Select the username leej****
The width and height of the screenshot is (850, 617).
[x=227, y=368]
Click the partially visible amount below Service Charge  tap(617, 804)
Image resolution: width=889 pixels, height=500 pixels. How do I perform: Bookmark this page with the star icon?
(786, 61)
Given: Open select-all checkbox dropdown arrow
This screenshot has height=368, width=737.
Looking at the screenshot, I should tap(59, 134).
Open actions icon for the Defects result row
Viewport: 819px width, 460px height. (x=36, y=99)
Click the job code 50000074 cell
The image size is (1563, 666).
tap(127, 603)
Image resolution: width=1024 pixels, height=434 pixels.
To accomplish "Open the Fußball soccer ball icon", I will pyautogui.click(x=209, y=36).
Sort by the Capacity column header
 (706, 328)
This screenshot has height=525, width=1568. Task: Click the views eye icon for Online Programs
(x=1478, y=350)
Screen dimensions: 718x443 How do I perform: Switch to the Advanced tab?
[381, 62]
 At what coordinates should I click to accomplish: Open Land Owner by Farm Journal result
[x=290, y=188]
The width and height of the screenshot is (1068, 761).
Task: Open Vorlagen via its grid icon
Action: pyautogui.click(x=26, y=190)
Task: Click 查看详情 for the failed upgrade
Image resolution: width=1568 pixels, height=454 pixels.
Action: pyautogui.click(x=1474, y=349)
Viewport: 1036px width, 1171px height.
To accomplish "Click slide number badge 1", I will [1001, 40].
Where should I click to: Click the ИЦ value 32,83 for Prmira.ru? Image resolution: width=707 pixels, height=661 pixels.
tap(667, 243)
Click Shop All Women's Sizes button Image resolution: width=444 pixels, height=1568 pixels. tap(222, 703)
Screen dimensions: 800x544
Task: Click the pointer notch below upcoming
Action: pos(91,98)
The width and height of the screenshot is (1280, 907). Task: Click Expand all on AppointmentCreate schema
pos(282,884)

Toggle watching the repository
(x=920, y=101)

(What you will do) Only an exact copy is wanted here: the line containing "Sort by the Capacity column header" and every later line, up to and including the last line of the listing.

(Finished exercise)
Sort by the Capacity column header
 (706, 328)
This screenshot has height=525, width=1568. Task: Click the views eye icon for Online Programs
(x=1478, y=350)
Screen dimensions: 718x443 How do I perform: Switch to the Advanced tab?
[381, 62]
 At what coordinates should I click to accomplish: Open Land Owner by Farm Journal result
[x=290, y=188]
The width and height of the screenshot is (1068, 761).
Task: Open Vorlagen via its grid icon
Action: pyautogui.click(x=26, y=190)
Task: Click 查看详情 for the failed upgrade
Image resolution: width=1568 pixels, height=454 pixels.
Action: pyautogui.click(x=1474, y=349)
Viewport: 1036px width, 1171px height.
To accomplish "Click slide number badge 1", I will [1001, 40].
Where should I click to: Click the ИЦ value 32,83 for Prmira.ru? Image resolution: width=707 pixels, height=661 pixels.
tap(667, 243)
Click Shop All Women's Sizes button Image resolution: width=444 pixels, height=1568 pixels. tap(222, 703)
Screen dimensions: 800x544
Task: Click the pointer notch below upcoming
Action: pos(91,98)
The width and height of the screenshot is (1280, 907). Task: Click Expand all on AppointmentCreate schema
pos(282,884)

Toggle watching the repository
(x=920, y=101)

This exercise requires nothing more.